Monday, March 12, 2007

Stiglitz Endorses Prizes

It was stated in this blog in an earlier post that a substantial monetary prize would be ample incentive for finding effective and efficient solutions to contemporary problems such as HIV/Aids and the identification of any alternative sources of energy. Prof. Joseph Stiglitz argues in an article that the use of prizes as a mechanism for ensuring the development of drugs for cures and vaccines that are neglected by the pharmaceutical industries on grounds of the lack of firm markets.

The use of prizes would be in response to the need to limit the monopoly that drug companies bear in the form of patents without affecting their ability to develop drugs that are bound to be more lucrative for them. With an adequate fund, vaccines and cures for the most intractable diseases such as malaria and HIV/ADS would be at hand because the management of these diseases is more profitable for drug corporations at the moment. Still, Prof.

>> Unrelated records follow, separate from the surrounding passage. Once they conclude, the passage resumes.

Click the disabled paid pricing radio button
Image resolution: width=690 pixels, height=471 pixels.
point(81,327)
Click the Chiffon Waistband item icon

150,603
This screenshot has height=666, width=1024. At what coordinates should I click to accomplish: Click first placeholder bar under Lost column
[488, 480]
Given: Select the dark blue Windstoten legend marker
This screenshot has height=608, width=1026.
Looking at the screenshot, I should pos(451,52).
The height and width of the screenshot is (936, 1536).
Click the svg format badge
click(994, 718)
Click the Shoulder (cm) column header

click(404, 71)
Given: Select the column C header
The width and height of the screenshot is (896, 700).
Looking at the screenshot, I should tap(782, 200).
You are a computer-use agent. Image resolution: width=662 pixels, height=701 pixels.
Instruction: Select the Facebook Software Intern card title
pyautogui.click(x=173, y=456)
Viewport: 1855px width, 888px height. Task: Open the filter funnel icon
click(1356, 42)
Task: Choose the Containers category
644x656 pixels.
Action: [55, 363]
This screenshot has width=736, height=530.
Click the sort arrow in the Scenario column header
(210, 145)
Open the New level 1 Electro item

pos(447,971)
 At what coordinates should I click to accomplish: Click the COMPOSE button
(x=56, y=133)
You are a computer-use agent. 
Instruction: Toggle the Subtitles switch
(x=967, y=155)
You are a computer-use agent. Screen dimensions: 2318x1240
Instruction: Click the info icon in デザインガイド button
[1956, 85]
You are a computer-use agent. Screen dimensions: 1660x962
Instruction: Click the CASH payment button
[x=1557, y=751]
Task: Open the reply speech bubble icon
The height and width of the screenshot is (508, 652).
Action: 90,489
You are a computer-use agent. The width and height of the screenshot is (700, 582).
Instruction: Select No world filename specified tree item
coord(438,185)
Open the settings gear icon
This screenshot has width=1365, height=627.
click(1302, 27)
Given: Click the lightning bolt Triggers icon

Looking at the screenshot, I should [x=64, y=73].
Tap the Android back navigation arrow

Joseph Stiglitz acknowledges that the use of prizes will not of necessity replace patents. Over time, the distribution of innovation and rewards will be determined by the relative efficiency of either method and the degree to which competitive pressure between the two will spur innovation.

Thursday, March 08, 2007

Administering the Minimum Wage

Revision of the minimum wage in the US was first in the order of business during the legislative term following the elections in November 2006. The working poor in America found support in the passage of bills by both houses of the legislature to raise the minimum wages. Apart from the standard arguments about the effects of a minimum wage on overall employment and the possibility that it may displace the workers who are most at risk of losing employment, there was less prominence accorded to the most effective way of ensuring that the proposed measures result in increases in the real wages of the working poor. Instead, the legislative houses sought to solve the question of raising the costs of labor to business by subsidizing corporations that hired lower wage workers.

Sarah Hamersma reminds readers in this New York Times opinion piece (subscription required) that this approach was far from efficient because the historical record shows that eligible firms hardly ever claim the credit. More importantly, she argues that there is no evidence that employers expanded their pay rolls in response to this measure. This latter effect is not inconsistent with the expectations of the legislators who passed the bill because it was ostensibly intended to protect those low income workers.

While the tenor of the author’s argument is that the idea of raising the minimum wage has little positive effect for the low income earner, to my mind the salient effect is the design problem which ensures that the subsidy goes through the firm when it could have been directly transferred to the worker. The merits of he minimum wage enhancement policy notwithstanding, the mechanism for channeling it is incredibly circuitous and does not subsidize the worker directly.

Thursday, March 01, 2007

Quoting Larry Summers

"It is easier to start knowing economics and learn how to factor in politics than to start with politics and move to economics." Prof. Larry Summers

Unlike many professional economists who deliberately eschew commentary on public policy and the political, prof. Larry Summers tends to be uncharacteristically forthright with opinions on policy in general and in select areas of normative economics. This blogger considers that accomplished economists should increasingly tell their stories in a a world in which the opportunity and mechanisms for dispersal of ideas have unfortunately overtaken the degree of literacy on economics and the working of markets. As a consequence, very bad ideas are allowed to permeate and frame the context of policy discussions. In an interview given to the Harvard College Economic Review (HCER) for Fall 2006, prof. Larry summers offers this advise to students wondering about the confluence between politics and economics.